* **PROBLEM STATEMENT**:
Reproduce the stretch of the essay below from "If you ever" through "catch up to me!)", substituting "large lunch" for "huge lunch".

* **DOCUMENT EXCERPT**:
Waiting For A Call That Reaffirmed a Pause

On Monday I had two goals in mind: eat an enormous, filling meal, way more than I’d normally eat for lunch, and do as much work that required focus as I could possibly get done.

I had five hours to myself while my wife was having hip surgery at HSS so I went to a nearby Italian restaurant.

If you ever want a reminder of how much your wife or husband or partner means to you, take them in for routine surgery and then wait several hours, alone with your thoughts, until the surgeon calls you.

Routine surgery is only routine after it’s done.

I was eating a huge lunch because I figured it would be my only meal of the day.

I was doing work that required focus because I knew what the next few weeks had in store. Hands on help. And I wanted to be there to do it, to help my wife recover from what surgeons tout as a routine orthopedic procedure but what regular people call a surgery that requires weeks of PT afterwards.

It hasn’t always been that way. I’m one of these [pick your pejorative] people who never gets sick and has joints and muscles that work like they’re supposed to. (I’m sure one day it will all catch up to me!)

When my kids have a cold, I say, go to school, while my wife says, go back to bed.

I’m not unsympathetic. I just don’t have that experience.

Going into this week I took a different approach. I planned ahead and cleared my calendar of any call or meeting. I committed to not just being mentally present but being physically present. I figured I’d answer emails, work on some website upgrades ahead of a big event in the coming weeks, and generally be reactive for a week or two.

While the surgery went great, waiting those hours to know that it had gone great, just confirmed my plan to hit pause. As a working parent, if I know one thing, it’s multitasking always causes stress and usually fails. As a husband, I know some weeks matter more than others. They’re obvious thoughts, but sometimes waiting for a call from a surgeon, even a top one who does a half-dozen routine surgeries a day, is a necessary reminder.

* **SUPPLIED INFORMATION**:
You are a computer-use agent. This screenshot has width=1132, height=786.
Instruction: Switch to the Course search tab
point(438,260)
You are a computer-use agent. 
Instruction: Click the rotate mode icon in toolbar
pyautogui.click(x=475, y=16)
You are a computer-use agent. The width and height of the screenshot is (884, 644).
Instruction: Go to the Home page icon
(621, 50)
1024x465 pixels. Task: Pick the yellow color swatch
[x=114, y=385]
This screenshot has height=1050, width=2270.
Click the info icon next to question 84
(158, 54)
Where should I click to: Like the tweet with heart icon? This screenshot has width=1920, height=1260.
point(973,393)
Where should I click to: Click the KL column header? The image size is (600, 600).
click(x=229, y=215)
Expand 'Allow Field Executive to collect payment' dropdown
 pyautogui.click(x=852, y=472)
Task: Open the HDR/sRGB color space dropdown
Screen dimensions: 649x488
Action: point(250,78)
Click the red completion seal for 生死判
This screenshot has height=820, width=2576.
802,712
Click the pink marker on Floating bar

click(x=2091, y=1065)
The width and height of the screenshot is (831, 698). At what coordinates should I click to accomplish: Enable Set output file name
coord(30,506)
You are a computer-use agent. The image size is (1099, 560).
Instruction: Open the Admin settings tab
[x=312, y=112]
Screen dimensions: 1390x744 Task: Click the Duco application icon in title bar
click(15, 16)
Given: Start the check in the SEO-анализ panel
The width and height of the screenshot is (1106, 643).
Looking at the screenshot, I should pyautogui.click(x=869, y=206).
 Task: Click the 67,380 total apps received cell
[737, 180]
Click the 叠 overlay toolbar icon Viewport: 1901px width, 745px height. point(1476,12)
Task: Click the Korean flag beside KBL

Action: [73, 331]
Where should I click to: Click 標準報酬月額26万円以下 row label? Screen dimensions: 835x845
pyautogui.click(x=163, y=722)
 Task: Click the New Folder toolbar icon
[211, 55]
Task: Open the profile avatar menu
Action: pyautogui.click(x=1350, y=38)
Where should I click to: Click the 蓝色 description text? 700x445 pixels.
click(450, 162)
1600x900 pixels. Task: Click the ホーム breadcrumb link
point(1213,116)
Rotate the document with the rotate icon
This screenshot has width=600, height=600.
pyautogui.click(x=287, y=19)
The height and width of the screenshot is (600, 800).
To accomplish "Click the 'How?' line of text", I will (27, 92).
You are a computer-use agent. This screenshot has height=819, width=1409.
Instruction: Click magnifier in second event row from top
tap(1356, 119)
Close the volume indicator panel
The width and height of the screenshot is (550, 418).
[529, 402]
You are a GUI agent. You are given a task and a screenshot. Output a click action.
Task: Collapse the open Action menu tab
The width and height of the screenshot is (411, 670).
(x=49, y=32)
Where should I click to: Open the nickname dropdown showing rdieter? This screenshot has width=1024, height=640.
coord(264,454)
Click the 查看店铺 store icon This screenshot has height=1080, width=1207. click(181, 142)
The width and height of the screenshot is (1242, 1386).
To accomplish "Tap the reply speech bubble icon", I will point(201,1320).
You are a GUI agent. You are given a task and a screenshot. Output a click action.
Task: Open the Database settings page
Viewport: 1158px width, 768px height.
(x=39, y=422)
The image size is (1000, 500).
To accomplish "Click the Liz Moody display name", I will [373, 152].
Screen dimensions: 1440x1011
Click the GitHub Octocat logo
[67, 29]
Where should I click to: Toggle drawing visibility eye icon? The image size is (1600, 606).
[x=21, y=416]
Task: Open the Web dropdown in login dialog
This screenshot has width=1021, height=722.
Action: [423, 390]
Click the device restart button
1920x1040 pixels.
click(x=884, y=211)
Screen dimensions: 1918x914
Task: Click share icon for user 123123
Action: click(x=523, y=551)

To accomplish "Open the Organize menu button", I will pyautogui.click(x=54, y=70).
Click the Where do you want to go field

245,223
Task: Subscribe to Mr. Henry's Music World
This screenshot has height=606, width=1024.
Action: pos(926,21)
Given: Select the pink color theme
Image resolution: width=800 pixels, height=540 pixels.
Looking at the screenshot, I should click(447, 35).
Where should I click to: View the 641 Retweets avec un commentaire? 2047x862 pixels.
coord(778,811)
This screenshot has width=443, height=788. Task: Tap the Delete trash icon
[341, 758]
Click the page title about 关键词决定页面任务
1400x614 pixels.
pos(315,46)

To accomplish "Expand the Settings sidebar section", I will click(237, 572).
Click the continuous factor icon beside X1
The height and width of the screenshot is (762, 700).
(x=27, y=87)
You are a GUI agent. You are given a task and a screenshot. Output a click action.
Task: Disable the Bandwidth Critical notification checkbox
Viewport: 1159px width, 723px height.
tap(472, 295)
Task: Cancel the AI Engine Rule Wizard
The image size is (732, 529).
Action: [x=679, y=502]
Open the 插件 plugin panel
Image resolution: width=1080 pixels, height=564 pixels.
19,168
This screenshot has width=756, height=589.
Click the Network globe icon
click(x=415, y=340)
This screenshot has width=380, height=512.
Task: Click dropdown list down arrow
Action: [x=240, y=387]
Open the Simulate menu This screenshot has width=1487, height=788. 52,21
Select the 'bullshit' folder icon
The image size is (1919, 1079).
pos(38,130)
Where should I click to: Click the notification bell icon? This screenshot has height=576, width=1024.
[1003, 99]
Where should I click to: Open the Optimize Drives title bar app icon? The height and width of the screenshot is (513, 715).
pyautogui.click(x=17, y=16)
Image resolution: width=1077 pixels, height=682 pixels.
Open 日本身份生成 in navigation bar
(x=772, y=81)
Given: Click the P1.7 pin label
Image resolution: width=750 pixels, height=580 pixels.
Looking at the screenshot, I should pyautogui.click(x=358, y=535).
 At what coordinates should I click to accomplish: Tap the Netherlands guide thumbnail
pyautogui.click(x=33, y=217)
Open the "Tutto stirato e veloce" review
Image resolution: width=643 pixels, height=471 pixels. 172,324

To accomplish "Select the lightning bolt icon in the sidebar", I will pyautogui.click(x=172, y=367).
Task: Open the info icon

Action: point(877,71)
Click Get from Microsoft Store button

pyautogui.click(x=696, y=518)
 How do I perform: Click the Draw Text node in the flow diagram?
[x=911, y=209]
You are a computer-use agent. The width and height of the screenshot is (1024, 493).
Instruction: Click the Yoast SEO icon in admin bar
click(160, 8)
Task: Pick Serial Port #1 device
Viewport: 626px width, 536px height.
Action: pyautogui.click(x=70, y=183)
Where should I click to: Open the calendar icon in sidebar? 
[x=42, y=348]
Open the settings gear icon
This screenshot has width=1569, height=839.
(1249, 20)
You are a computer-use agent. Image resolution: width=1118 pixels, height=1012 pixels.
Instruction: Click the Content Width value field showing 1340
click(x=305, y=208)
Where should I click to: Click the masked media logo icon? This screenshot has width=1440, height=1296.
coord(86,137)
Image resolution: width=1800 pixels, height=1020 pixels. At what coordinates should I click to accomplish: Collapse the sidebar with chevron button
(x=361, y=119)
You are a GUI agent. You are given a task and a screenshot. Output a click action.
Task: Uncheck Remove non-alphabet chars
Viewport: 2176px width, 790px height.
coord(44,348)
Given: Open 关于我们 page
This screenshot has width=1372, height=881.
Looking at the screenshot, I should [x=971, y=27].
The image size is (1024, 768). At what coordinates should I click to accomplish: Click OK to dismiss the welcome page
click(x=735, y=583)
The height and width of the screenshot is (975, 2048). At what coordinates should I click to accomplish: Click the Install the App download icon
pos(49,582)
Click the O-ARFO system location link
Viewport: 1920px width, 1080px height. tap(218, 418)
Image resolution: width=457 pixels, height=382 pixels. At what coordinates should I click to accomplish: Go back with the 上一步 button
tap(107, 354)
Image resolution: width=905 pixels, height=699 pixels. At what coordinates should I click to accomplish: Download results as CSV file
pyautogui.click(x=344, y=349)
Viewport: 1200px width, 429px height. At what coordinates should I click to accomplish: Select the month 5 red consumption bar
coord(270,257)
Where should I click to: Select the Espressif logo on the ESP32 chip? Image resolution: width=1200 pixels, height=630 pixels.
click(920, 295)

* **RESULT OF THE TASK**:
If you ever want a reminder of how much your wife or husband or partner means to you, take them in for routine surgery and then wait several hours, alone with your thoughts, until the surgeon calls you.

Routine surgery is only routine after it’s done.

I was eating a large lunch because I figured it would be my only meal of the day.

I was doing work that required focus because I knew what the next few weeks had in store. Hands on help. And I wanted to be there to do it, to help my wife recover from what surgeons tout as a routine orthopedic procedure but what regular people call a surgery that requires weeks of PT afterwards.

It hasn’t always been that way. I’m one of these [pick your pejorative] people who never gets sick and has joints and muscles that work like they’re supposed to. (I’m sure one day it will all catch up to me!)